For investments made on or after 1 April 2023, gains are taxed according to your income tax slab, regardless of the holding period.

Not applicable.

TDS

Generally, no TDS is deducted on capital gains for resident investors.

Banks deduct TDS if your total FD interest exceeds ₹50,000 in a financial year (₹1,00,000 for senior citizens).

Tax efficiency

Long-term equity mutual funds can be more tax-efficient than FDs.

Interest is taxable every year, which may reduce your post-tax returns.

Mutual Funds vs FD Returns Comparison (2026)

Historical mutual fund returns

Historically, equity Mutual Funds have delivered average annual returns of around 10–15% over long investment periods. However, returns vary with market performance.

Average FD interest rates in 2026

As of FY 2025–26, leading banks in India offer FD interest rates ranging from 2.50%  to 9.00% p.a. for general citizens. The exact rate depends on the bank and the deposit tenure.

Mutual Funds vs FD: Example Calculation

₹1 lakh investment in FD

If you invest ₹1 lakh in an FD offering a 6.5% annual interest rate for 10 years. At maturity, your investment would grow to approximately ₹1.90 lakh (before taxes).

₹1 lakh investment in mutual funds

Now, the same ₹1 lakh invested in an equity mutual fund earning an average annual return of 12% could grow to approximately ₹3.1 lakh over 10 years. Actual returns may vary depending on market conditions.

Wealth creation comparison after 10 years

While FDs provide predictable growth, Mutual Funds have the potential to generate significantly higher growth over long investment periods. However, they also involve market-related risks.

When Should You Choose Mutual Funds?

Long-term wealth creation goals

If your goal is retirement planning, buying a house, or funding your child's education, a mutual fund plan can offer better long-term growth potential than an FD.

Inflation-Beating Return Requirements

Many investors choose Mutual Funds when their goal is long-term wealth and to keep up with inflation. While returns aren't guaranteed, they've historically delivered significant long-term growth.

When Should You Choose Fixed Deposits?

Capital protection needs

Fixed Deposit is suitable if protecting your capital is your highest priority. Since returns are fixed, it offers greater certainty than market-linked investments.

Short-term financial goals

FDs are often a better choice for short-term goals or emergency savings, where preserving your money is more important than maximising returns.

Can You Invest in Both Mutual Funds and FDs?

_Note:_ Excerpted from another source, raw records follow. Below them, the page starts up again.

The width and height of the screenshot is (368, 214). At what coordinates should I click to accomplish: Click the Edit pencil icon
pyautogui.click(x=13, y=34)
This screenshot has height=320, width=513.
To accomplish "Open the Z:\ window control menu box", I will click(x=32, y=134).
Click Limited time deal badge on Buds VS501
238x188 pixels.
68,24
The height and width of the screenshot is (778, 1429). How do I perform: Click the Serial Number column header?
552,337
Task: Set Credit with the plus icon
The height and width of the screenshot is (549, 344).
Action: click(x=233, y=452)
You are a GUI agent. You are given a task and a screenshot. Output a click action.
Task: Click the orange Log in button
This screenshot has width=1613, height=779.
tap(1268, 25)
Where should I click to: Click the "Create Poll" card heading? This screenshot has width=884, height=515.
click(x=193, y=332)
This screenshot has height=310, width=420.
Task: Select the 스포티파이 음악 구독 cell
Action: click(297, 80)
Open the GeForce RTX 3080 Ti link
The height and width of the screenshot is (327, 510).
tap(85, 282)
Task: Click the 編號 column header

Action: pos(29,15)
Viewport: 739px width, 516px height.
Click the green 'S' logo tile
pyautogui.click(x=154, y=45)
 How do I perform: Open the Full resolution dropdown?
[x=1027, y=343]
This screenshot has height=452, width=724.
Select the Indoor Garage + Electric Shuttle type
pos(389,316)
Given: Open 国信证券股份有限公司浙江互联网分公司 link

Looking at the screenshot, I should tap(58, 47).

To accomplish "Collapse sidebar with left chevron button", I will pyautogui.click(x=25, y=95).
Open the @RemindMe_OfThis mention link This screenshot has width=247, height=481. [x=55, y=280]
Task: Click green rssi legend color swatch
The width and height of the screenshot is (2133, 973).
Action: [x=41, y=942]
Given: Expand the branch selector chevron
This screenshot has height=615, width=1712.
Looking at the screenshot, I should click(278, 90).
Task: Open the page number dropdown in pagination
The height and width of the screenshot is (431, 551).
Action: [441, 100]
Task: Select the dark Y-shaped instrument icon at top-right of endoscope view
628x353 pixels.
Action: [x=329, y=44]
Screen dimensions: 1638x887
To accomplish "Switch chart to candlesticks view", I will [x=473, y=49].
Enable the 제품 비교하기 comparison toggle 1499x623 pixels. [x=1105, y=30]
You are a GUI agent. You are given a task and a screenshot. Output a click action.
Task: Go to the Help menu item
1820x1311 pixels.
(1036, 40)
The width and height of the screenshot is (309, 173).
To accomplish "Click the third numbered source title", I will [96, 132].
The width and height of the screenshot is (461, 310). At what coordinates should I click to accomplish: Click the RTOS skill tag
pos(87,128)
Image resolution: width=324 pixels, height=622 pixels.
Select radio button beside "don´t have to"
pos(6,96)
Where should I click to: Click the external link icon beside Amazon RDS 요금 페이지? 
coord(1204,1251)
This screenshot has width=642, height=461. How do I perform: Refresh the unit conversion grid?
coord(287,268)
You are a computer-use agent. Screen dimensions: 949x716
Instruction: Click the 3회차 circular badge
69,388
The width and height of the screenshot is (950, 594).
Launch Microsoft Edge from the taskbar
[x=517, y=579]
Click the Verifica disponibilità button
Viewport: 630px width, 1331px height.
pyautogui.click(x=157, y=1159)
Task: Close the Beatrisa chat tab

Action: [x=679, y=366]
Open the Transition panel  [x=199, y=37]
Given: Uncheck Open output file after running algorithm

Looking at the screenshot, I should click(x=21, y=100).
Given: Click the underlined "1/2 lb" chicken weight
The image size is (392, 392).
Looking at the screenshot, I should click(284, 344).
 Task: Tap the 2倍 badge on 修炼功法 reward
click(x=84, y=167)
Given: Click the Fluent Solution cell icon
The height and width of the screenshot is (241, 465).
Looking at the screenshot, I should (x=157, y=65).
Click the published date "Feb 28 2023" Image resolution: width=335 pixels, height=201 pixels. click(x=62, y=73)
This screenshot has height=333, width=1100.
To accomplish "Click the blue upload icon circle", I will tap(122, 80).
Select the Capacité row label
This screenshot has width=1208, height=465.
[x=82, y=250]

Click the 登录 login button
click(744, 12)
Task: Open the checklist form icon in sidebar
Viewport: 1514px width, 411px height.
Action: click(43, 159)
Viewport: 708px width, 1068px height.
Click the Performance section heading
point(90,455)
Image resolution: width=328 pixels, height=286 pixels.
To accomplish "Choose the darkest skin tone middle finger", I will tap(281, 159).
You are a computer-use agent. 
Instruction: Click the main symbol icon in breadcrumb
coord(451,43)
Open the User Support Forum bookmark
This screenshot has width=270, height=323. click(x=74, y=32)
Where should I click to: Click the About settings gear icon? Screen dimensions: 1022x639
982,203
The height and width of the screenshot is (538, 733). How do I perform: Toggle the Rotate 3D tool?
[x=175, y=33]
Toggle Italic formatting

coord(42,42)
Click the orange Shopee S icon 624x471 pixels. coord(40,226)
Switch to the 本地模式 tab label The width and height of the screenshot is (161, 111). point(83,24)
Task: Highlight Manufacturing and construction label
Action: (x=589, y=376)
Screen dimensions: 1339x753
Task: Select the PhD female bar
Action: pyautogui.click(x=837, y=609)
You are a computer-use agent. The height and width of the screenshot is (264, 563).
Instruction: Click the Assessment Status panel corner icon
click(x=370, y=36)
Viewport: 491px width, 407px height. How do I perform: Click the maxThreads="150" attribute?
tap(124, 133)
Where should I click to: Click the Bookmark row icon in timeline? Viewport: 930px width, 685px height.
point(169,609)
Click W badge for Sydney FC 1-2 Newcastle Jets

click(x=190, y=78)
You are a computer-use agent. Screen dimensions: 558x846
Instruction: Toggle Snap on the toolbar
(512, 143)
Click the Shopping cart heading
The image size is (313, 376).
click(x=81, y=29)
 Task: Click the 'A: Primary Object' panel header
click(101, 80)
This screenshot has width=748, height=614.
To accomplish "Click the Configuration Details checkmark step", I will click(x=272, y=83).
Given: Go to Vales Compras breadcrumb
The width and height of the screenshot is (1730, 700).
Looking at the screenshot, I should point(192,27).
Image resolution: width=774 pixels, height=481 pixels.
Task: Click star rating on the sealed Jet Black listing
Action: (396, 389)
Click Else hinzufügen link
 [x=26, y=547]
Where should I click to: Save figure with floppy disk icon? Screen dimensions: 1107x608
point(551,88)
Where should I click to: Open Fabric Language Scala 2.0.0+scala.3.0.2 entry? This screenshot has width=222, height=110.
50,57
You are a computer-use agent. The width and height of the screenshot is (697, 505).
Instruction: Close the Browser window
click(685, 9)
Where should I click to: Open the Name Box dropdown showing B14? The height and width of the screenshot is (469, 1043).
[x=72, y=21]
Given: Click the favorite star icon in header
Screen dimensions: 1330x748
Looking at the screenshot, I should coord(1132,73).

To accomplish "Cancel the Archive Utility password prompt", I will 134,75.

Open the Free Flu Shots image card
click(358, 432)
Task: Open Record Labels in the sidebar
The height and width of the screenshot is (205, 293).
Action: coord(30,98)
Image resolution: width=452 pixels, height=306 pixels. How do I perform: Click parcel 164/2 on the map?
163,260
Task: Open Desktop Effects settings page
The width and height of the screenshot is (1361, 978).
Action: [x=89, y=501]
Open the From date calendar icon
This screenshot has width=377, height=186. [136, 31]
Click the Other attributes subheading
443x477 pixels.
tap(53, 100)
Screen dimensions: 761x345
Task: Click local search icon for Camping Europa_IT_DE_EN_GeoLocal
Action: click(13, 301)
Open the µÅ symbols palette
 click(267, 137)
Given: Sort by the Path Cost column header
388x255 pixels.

Balanced portfolio strategy

Yes. Many financial experts suggest combining Mutual Funds and FDs for balanced growth & stability in your portfolio.

Asset allocation benefits

You can invest a part of your savings in FDs for safety and the remaining amount in a mutual fund or in SIP for long-term wealth creation. This diversified approach helps manage mutual fund risk while maintaining growth potential.

Mutual Funds vs FD: Which Is Better in 2026?

Best option for conservative investors

If you prefer stable returns and less risk, an FD remains a suitable investment option.

Best option for growth-focused investors

If you're investing for the long term and can tolerate market fluctuations, Mutual Funds 2026 offer better opportunities for wealth creation through lump-sum investments or SIPs.

Ultimately, the better investment depends on your financial goals, investment horizon, and risk tolerance.

FAQs

1. Are Mutual Funds safer than FDs?

No. FDs are generally safer because they offer fixed returns, while Mutual Funds are market-linked and carry investment risk.

2. Can Mutual Funds beat FD returns?

Historically, equity Mutual Funds have outperformed FDs over the long term, but returns are not guaranteed.